EXTRA: A Thursday surprise!

I must confess, I expected a more partisan ruling from the Supreme Court of the United States when it came to health care reform.
Destined for an encore?

Although I’m sure that no one is going to have an epiphany after learning of the court’s ruling. The grand-children of the people who used to go around ranting that Earl Warren should be impeached will now probably be saying the same about Chief Justice John Roberts.

IT SEEMS THE high court got around to accepting the idea of a mandate that people buy insurance (or else face a fine) by thinking of it as a tax. And the federal government does have the legal right to impose taxes on people – as we all well know every time we hear from the Internal Revenue Service.

Does this mean that the anti-taxers will be the leading element in the political fight to try to overturn a measure that is meant to provide health care coverage to as many people as possible in our nation?

Will Jim Tobin of National Taxpayers United be coming out with his Taxpayer Villain of the Month designation and issue a graphic depicting Roberts and the rest of the Supreme Court in a jail cell?

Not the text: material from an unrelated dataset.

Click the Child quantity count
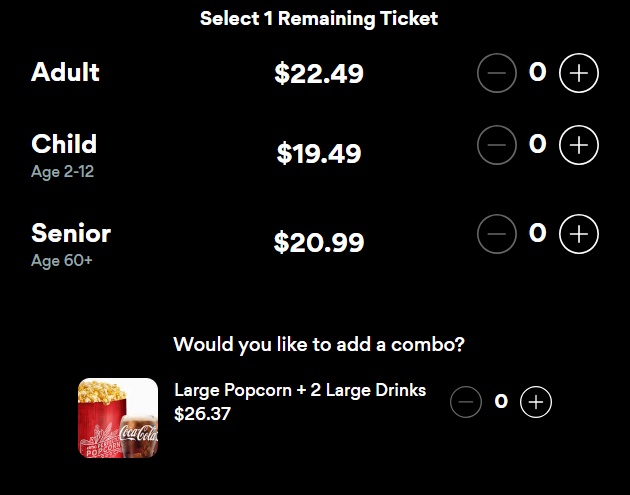 click(x=537, y=144)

So it seems that President Barack Obama’s primary initiative during his first term as president will survive into law. It likely will get so entrenched in the operations of federal government that even if we do someday get an entirely GOP-dominated government, they wouldn’t be able to undo it – no matter how hard they try!
Will Gov. Quinn soon have company...

ALTHOUGH I HAVE no doubt they will try. As House Speaker John Boehner, R-Ohio, has already pledged.

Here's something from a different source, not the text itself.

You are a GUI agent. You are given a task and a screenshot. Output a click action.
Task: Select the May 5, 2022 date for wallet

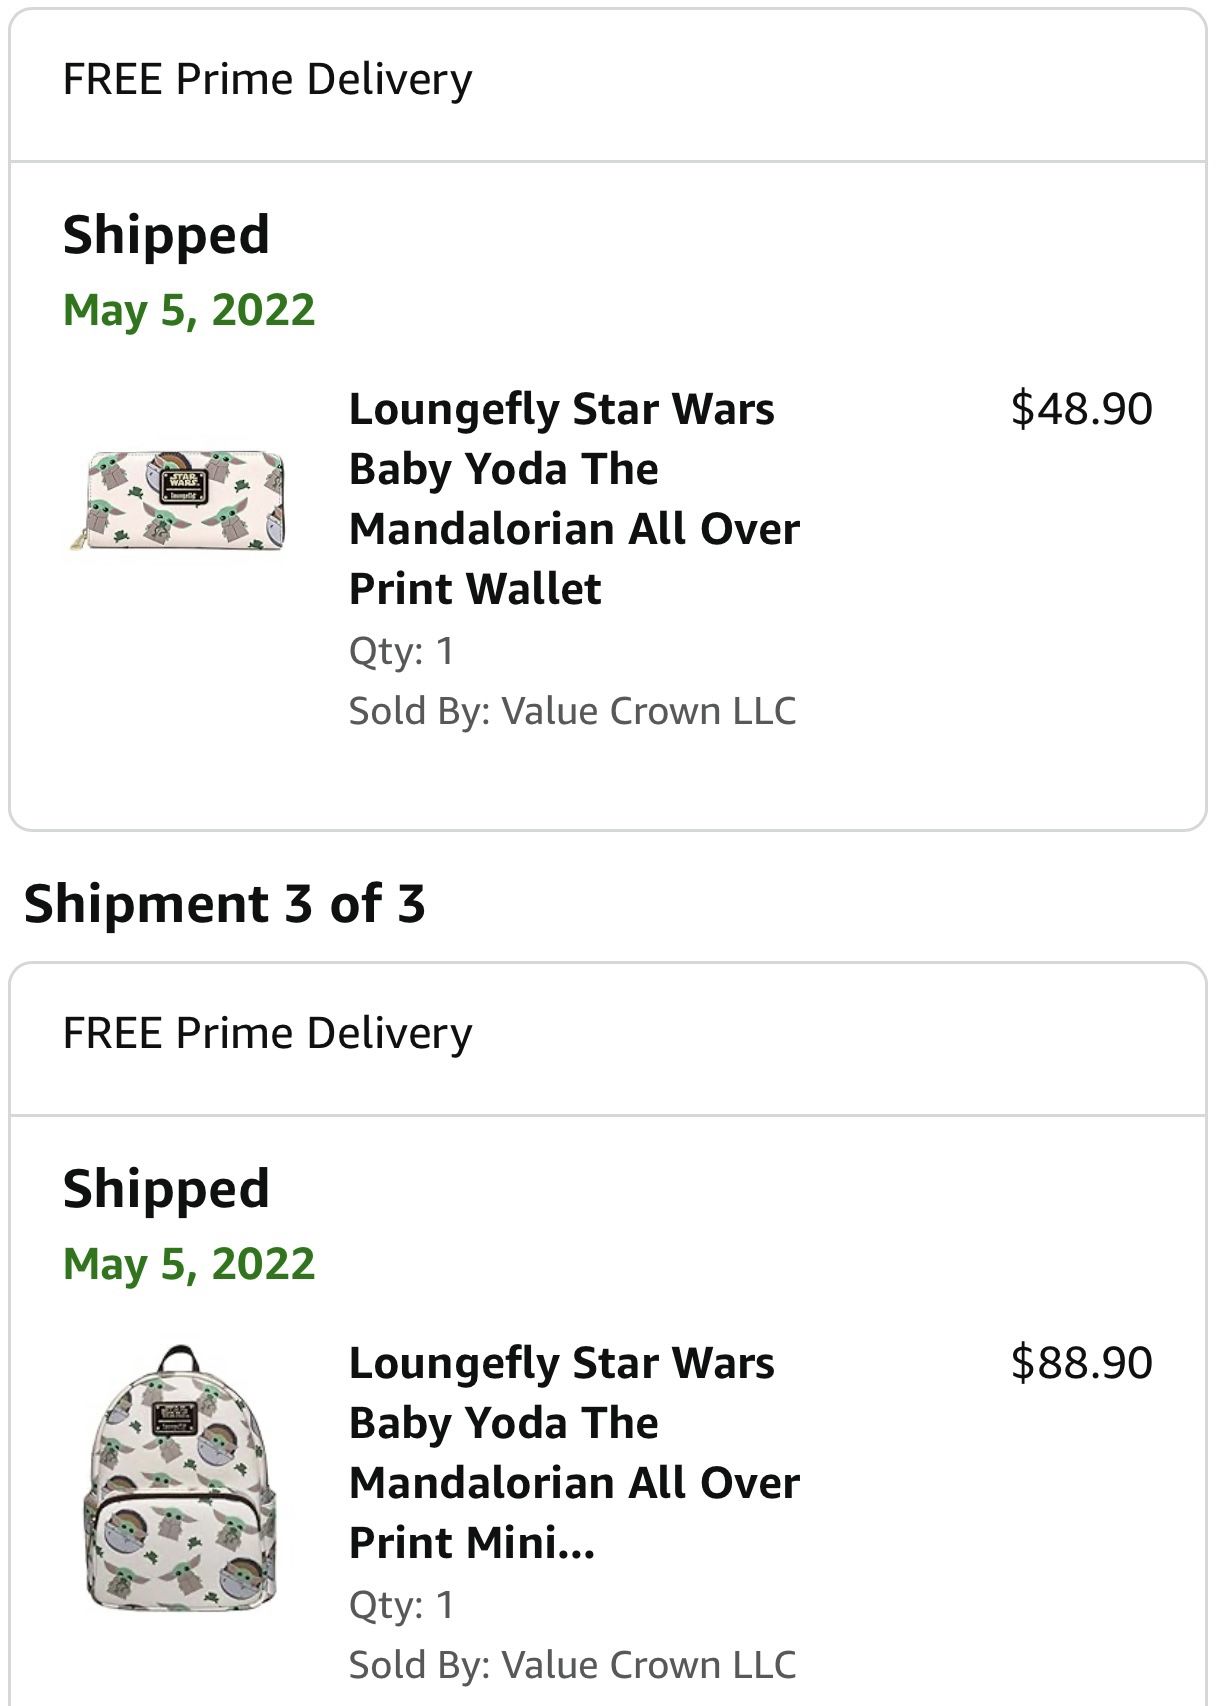click(189, 310)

Does this mean that our federal government in the near future is going to become bogged down in a partisan hissy fit, with the hardheads of the conservative movement engaging in rhetoric that shows just how cold-hearted they can be?

Because for all the times those people claim that the United States already has the best-quality health care system in the world, I’d argue that it doesn’t matter how good the quality is if there are significant numbers of people in our society who can’t afford it.
... from Chief Justice Roberts?

And those people threaten to be a drag on our society. Which is why I always have thought that Obama deserved praise for trying to address that aspect of the issue.

NOT THAT I expect future years to be filled with praise for Obama.

Just imagine the outrage we’ll hear when the actual implementation of health care reform gets botched and somebody gets deprived of proper treatment.

Even I will be offended if/when that happens.